Zürcher Luxusprobleme

Angestossen hat das Thema kürzlich der Politikwissenschaftler und NZZ-Redaktor Fabian Urech in der NZZ. «In Zürich ist genug Geld da», schrieb er, und da habe ich sofort
an die Geschichte mit dem grünen Salat denken müssen, der in einem vornehmen Lokal an der Limmat zwanzig Franken kostet. Vitello tonnato wurde dort in diesem Sommer mit 44 Franken in Rechnung gestellt.
Dreihundert Meter flussabwärts kehren wir ein in einem der exklusivsten «Restaurants» der Stadt: dem Limmatclub. Er hat ein einfaches und gerade deshalb wunderschönes Clublokal am Ufer, das während vier Wochen im Sommer
für Mitglieder von aufgestellten prominenten Ehemaligen bedient wird, zum Beispiel von Mägi Barmettler, der ehemaligen Assistentin des Stadtpräsidenten. Uns serviert sie das Tagesmenü: Fleischkäse mit Spiegelei zu Fr. 12.50. Was wir sonst noch zu uns nehmen, ist unwichtig: Schliesslich erheben wir uns und bezahlen 75 Franken. Wein und Kaffee inbegriffen, für drei Erwachsene, wohlverstanden. – Es lebe der kleine Unterschied! Wie gesagt: «In Zürich ist genug Geld da!»
Der Abend ist schön, wir spazieren hinauf zum «Storchen», dem eingangs erwähnten Lokal. Wir  haben Lust auf Kaffee. Der Espresso kostet Fr. 5.90, der doppelte Fr. 7.–. Das Tatar schlägt mit 38 Franken zu Buche, mit Pommes frites plus 8.–. Es sei hier ein bisschen wie in Venedig, flötet es auf der Website. Unser sehr netter Kellner, der aus Asien stammt und englisch spricht, hat Mühe mit dem Espresso; wir auch, denn dieser erscheint in einem winzigen Gefäss, das man an weniger vornehmen Orten als Crèmetöpfli verwendet.

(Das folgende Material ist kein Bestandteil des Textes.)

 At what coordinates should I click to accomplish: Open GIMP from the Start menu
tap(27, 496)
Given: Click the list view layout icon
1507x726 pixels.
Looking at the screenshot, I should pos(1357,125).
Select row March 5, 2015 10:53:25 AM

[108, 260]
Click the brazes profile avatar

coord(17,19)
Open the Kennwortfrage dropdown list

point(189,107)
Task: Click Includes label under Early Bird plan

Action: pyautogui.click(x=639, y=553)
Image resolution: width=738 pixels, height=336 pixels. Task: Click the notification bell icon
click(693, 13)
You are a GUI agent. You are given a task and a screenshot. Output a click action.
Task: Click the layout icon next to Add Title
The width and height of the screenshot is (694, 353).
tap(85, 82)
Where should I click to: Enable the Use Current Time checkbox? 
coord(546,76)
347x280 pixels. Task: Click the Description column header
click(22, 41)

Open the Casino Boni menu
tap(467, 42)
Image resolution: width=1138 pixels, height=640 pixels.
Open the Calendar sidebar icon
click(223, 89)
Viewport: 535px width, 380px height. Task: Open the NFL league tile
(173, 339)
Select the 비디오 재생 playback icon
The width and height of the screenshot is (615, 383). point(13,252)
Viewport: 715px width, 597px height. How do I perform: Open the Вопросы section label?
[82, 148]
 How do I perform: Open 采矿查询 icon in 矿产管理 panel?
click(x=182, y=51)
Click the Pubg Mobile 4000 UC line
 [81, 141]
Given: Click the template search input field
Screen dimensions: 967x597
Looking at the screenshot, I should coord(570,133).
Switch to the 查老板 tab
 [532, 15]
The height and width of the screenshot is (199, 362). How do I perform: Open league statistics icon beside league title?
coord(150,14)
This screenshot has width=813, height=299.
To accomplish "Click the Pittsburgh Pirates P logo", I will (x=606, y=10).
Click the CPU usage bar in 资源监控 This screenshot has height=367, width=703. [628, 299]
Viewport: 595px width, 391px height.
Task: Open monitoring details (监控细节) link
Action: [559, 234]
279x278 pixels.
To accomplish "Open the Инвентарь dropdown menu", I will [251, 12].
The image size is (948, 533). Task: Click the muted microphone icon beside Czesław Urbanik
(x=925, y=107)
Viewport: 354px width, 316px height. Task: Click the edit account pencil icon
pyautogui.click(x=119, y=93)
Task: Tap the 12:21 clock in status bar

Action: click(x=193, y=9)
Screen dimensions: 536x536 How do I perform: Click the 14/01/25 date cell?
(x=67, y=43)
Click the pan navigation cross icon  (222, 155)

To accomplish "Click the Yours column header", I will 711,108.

Ist Zürich teuer oder nur preiswert? Fabian Urechs brillanter Artikel über das offenbar alltägliche Ausgabenverhalten der öffentlichen Hand nennt als Beispiel ein 150 Meter langes neues Geländer am Binzmühlebach im Norden der Stadt, das infolge Handführung aus Holz und filigranem Drahtnetz 100 000 Franken gekostet hat.
Gespart wird aber auch, in dieser Stadt, bitte sehr: Den tapferen Kleintheatern 62 und Stok, die je 145 000 Franken pro Jahr kosten, will Corinne Mauchs Kulturbürokratie den Stecker ziehen. Und da wäre auch noch das Theater Rigiblick…
Regula rät den Betroffenen, sich schon mal vorsorglich in die Schlange bei der Lebensmittelverteilung an der Europa-Allee anzustellen. Oder sich von einem Asylbewerber beraten zu lassen, der in dieser Stadt, in der Geld ja bekanntlich keine Rolle spielt, mit weniger als zehn Franken für Essen, Trinken, Hygieneartikel und Taschengeld auskommen muss. Das reicht doch elegant für einen doppelten Espresso im «Storchen», bitte mit Trinkgeld. Damit auch unser lächelnder asiatischer Kellner nicht zu kurz kommt.